(Extract Opens)

Summertime is a magical series of moments. Children are out of school and some have graduations to celebrate. Families begin to gather and there are barbeques and picnics to attend. Thanks to the sun, outdoor activities such as golf, tennis, hiking and fishing can be enjoyed. It is a wonderful time to be outside enjoying the sun.
Know the Risks
But, as much as we love the sun, we have to respect it and the damage it can inflict. As we engage in more outdoor activities and spend more time outside, we vastly increase our exposure to UV light. The Federal Occupational Health agency has made July UV Safety Month which is a great time to focus on the threat the sun poses to us as we age.
As we age, our skin becomes thinner, allowing the UV light to penetrate deeper into our skin. The sun’s rays break down the elastin, or elastic tissue, in our skin which leads to blotchiness, wrinkles and sagging. Our eyes are affected by the sun, too, with extended exposure leading to cataracts and degeneration. Then, there is the serious threat of heat stroke coming after long stretches in the sun and a lack of hydration.
Fortunately, there are many steps we can take to provide protection to our our skin and eyes. Best of all, they are easy to implement.
Safeguard Your Skin
When it comes to our skin, always start with sunscreen. Sunscreen should be applied liberally anywhere the sun can make contact with skin. All sunscreens have a SPF (sun protection factor) number. The higher the number means the more UV light is being blocked. A minimum SPF of 15 should be used for everyday excursions but if we are going to be outside all day it is recommended to use a minimum of SPF 30, with additional re-application every few hours. We want to choose a water-resistant sunscreen anytime we may come in contact with water, obviously, but also when we find ourselves in a situation where we might sweat, like on the golf course or tennis court.

(Extract Closes)

* **Directions**
According to the text on summer sun safety, what minimum SPF is recommended for spending the whole day outside?

(Dataset excerpts Opens)

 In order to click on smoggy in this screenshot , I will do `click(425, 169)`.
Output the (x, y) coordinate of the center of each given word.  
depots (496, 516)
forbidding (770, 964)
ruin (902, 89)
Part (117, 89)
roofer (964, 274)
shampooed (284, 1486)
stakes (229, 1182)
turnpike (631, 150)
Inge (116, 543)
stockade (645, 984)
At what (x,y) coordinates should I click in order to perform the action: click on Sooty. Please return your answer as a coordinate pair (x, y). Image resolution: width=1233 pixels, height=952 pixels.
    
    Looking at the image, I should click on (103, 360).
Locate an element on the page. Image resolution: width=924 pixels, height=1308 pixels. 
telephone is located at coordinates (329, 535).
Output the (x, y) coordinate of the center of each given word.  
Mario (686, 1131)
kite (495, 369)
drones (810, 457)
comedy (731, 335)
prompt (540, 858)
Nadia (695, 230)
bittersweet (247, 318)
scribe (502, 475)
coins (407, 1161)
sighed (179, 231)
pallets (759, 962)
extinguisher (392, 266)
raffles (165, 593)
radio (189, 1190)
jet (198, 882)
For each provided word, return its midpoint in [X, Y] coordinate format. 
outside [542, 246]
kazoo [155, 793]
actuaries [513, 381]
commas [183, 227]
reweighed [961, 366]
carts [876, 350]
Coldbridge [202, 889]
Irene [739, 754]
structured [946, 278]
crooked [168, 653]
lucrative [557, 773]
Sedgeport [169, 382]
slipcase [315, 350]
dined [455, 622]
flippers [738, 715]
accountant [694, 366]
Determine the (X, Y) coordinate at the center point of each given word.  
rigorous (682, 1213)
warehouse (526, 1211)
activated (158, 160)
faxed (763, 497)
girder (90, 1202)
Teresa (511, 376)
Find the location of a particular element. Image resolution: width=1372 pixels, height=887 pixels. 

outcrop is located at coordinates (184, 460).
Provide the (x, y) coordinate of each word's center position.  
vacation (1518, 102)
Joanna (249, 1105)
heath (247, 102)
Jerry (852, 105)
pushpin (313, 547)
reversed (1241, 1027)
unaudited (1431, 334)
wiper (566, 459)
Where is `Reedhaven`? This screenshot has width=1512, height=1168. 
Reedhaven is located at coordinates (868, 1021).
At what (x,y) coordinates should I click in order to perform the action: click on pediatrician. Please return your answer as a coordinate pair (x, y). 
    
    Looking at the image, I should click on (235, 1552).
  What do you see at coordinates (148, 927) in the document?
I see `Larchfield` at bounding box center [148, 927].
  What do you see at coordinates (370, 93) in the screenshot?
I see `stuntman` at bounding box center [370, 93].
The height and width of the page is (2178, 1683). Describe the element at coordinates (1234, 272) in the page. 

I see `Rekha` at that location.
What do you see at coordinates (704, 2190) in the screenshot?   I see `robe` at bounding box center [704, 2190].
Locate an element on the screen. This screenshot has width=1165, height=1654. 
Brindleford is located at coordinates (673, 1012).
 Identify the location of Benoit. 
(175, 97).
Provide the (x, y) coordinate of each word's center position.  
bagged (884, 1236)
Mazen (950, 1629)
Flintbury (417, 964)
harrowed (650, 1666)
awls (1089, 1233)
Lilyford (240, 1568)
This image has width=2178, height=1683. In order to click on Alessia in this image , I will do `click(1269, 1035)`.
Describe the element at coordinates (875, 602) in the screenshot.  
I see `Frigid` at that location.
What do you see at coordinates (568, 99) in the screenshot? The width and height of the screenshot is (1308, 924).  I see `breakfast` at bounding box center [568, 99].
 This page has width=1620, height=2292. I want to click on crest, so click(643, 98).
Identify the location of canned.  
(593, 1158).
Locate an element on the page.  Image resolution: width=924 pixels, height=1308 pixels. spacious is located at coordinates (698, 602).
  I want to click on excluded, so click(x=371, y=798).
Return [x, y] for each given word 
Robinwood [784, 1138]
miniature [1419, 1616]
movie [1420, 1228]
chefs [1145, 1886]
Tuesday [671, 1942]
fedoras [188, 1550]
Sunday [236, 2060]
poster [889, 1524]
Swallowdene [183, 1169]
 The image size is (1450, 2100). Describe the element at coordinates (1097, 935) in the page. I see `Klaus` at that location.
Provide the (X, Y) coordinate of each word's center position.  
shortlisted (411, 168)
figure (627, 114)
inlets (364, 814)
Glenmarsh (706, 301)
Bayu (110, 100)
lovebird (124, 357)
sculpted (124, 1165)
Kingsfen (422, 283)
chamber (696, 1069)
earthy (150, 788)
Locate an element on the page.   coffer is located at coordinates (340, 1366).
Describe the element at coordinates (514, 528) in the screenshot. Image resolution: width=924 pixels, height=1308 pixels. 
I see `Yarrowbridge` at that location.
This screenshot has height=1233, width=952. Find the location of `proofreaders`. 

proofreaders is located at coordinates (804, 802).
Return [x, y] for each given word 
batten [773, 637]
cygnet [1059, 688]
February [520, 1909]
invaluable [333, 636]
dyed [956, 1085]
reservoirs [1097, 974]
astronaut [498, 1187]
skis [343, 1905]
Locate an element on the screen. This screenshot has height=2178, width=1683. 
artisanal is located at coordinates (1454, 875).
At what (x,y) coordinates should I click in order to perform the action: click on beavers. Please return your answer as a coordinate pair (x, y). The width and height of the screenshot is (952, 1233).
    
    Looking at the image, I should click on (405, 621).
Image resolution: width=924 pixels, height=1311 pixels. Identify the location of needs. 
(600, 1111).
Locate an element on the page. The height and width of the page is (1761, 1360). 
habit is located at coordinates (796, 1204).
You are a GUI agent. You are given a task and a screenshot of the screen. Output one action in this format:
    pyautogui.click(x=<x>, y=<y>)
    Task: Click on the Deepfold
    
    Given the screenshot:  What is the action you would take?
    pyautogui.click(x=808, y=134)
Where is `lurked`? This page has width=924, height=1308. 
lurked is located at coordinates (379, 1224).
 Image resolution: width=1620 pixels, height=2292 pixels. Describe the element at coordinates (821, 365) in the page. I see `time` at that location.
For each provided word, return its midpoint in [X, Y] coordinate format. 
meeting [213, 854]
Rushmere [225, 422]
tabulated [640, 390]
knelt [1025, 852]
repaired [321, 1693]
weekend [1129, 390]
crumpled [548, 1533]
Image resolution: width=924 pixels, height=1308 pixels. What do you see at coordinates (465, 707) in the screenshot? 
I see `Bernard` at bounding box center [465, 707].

(Dataset excerpts Closes)

* **Problem solution**
A minimum of SPF 30, reapplied every few hours.